[start DATASET ROWS]

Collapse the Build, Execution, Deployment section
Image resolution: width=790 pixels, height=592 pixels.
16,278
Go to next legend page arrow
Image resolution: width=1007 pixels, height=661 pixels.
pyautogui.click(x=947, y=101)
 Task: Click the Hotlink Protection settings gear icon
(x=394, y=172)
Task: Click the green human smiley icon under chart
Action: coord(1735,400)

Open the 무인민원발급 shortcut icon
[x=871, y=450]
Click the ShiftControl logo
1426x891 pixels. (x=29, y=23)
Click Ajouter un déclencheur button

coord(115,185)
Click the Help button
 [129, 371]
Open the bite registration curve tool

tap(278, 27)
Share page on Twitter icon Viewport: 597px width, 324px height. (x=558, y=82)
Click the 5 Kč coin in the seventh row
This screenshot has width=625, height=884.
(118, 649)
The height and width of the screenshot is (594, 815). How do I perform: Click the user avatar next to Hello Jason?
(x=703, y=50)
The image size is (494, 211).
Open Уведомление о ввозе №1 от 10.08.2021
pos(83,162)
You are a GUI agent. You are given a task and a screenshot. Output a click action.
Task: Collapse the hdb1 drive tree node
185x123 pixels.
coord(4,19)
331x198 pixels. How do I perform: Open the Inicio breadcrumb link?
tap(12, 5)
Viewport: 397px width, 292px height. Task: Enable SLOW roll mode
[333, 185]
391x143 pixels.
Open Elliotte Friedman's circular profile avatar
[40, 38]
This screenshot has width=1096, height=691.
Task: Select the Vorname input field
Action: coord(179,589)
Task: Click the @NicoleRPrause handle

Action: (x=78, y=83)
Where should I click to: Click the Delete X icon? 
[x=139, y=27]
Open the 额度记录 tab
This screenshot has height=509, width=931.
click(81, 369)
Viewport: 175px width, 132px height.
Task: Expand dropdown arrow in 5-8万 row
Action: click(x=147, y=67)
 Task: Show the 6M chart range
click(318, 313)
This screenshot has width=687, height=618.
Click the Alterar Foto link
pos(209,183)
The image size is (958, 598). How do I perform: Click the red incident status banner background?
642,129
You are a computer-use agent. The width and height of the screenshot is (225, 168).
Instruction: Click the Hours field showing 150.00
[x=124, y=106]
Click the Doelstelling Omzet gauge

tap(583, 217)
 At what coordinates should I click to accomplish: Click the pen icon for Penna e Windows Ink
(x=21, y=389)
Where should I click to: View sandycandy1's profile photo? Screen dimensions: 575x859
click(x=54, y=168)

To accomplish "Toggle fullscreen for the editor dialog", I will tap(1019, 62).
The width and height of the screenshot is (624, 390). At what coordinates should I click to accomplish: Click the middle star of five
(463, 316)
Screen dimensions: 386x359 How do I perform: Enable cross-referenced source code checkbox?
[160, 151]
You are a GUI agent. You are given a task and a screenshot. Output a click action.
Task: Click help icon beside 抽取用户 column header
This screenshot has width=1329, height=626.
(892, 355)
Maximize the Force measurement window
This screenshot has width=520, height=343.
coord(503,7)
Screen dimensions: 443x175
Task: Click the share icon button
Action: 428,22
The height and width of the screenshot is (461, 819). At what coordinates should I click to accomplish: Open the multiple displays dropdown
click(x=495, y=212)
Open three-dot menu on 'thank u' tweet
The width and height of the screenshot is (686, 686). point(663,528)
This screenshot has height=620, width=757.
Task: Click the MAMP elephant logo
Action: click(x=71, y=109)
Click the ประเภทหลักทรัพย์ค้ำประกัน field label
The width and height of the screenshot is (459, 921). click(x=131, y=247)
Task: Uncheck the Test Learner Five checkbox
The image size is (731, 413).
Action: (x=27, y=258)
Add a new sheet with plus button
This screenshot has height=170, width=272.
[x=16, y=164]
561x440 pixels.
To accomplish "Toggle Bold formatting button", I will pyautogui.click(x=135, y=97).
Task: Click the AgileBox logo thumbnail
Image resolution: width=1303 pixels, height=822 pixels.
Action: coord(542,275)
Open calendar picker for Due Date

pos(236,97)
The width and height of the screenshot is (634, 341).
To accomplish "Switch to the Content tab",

[end DATASET ROWS]

WHAT TO WORK ON
Can you copy all of the data above word for word, keeping every line unchanged?

WRITTEN SOLUTION
Collapse the Build, Execution, Deployment section
Image resolution: width=790 pixels, height=592 pixels.
16,278
Go to next legend page arrow
Image resolution: width=1007 pixels, height=661 pixels.
pyautogui.click(x=947, y=101)
 Task: Click the Hotlink Protection settings gear icon
(x=394, y=172)
Task: Click the green human smiley icon under chart
Action: coord(1735,400)

Open the 무인민원발급 shortcut icon
[x=871, y=450]
Click the ShiftControl logo
1426x891 pixels. (x=29, y=23)
Click Ajouter un déclencheur button

coord(115,185)
Click the Help button
 [129, 371]
Open the bite registration curve tool

tap(278, 27)
Share page on Twitter icon Viewport: 597px width, 324px height. (x=558, y=82)
Click the 5 Kč coin in the seventh row
This screenshot has width=625, height=884.
(118, 649)
The height and width of the screenshot is (594, 815). How do I perform: Click the user avatar next to Hello Jason?
(x=703, y=50)
The image size is (494, 211).
Open Уведомление о ввозе №1 от 10.08.2021
pos(83,162)
You are a GUI agent. You are given a task and a screenshot. Output a click action.
Task: Collapse the hdb1 drive tree node
185x123 pixels.
coord(4,19)
331x198 pixels. How do I perform: Open the Inicio breadcrumb link?
tap(12, 5)
Viewport: 397px width, 292px height. Task: Enable SLOW roll mode
[333, 185]
391x143 pixels.
Open Elliotte Friedman's circular profile avatar
[40, 38]
This screenshot has width=1096, height=691.
Task: Select the Vorname input field
Action: coord(179,589)
Task: Click the @NicoleRPrause handle

Action: (x=78, y=83)
Where should I click to: Click the Delete X icon? 
[x=139, y=27]
Open the 额度记录 tab
This screenshot has height=509, width=931.
click(81, 369)
Viewport: 175px width, 132px height.
Task: Expand dropdown arrow in 5-8万 row
Action: click(x=147, y=67)
 Task: Show the 6M chart range
click(318, 313)
This screenshot has width=687, height=618.
Click the Alterar Foto link
pos(209,183)
The image size is (958, 598). How do I perform: Click the red incident status banner background?
642,129
You are a computer-use agent. The width and height of the screenshot is (225, 168).
Instruction: Click the Hours field showing 150.00
[x=124, y=106]
Click the Doelstelling Omzet gauge

tap(583, 217)
 At what coordinates should I click to accomplish: Click the pen icon for Penna e Windows Ink
(x=21, y=389)
Where should I click to: View sandycandy1's profile photo? Screen dimensions: 575x859
click(x=54, y=168)

To accomplish "Toggle fullscreen for the editor dialog", I will tap(1019, 62).
The width and height of the screenshot is (624, 390). At what coordinates should I click to accomplish: Click the middle star of five
(463, 316)
Screen dimensions: 386x359 How do I perform: Enable cross-referenced source code checkbox?
[160, 151]
You are a GUI agent. You are given a task and a screenshot. Output a click action.
Task: Click help icon beside 抽取用户 column header
This screenshot has width=1329, height=626.
(892, 355)
Maximize the Force measurement window
This screenshot has width=520, height=343.
coord(503,7)
Screen dimensions: 443x175
Task: Click the share icon button
Action: 428,22
The height and width of the screenshot is (461, 819). At what coordinates should I click to accomplish: Open the multiple displays dropdown
click(x=495, y=212)
Open three-dot menu on 'thank u' tweet
The width and height of the screenshot is (686, 686). point(663,528)
This screenshot has height=620, width=757.
Task: Click the MAMP elephant logo
Action: click(x=71, y=109)
Click the ประเภทหลักทรัพย์ค้ำประกัน field label
The width and height of the screenshot is (459, 921). click(x=131, y=247)
Task: Uncheck the Test Learner Five checkbox
The image size is (731, 413).
Action: (x=27, y=258)
Add a new sheet with plus button
This screenshot has height=170, width=272.
[x=16, y=164]
561x440 pixels.
To accomplish "Toggle Bold formatting button", I will pyautogui.click(x=135, y=97).
Task: Click the AgileBox logo thumbnail
Image resolution: width=1303 pixels, height=822 pixels.
Action: coord(542,275)
Open calendar picker for Due Date

pos(236,97)
The width and height of the screenshot is (634, 341).
To accomplish "Switch to the Content tab",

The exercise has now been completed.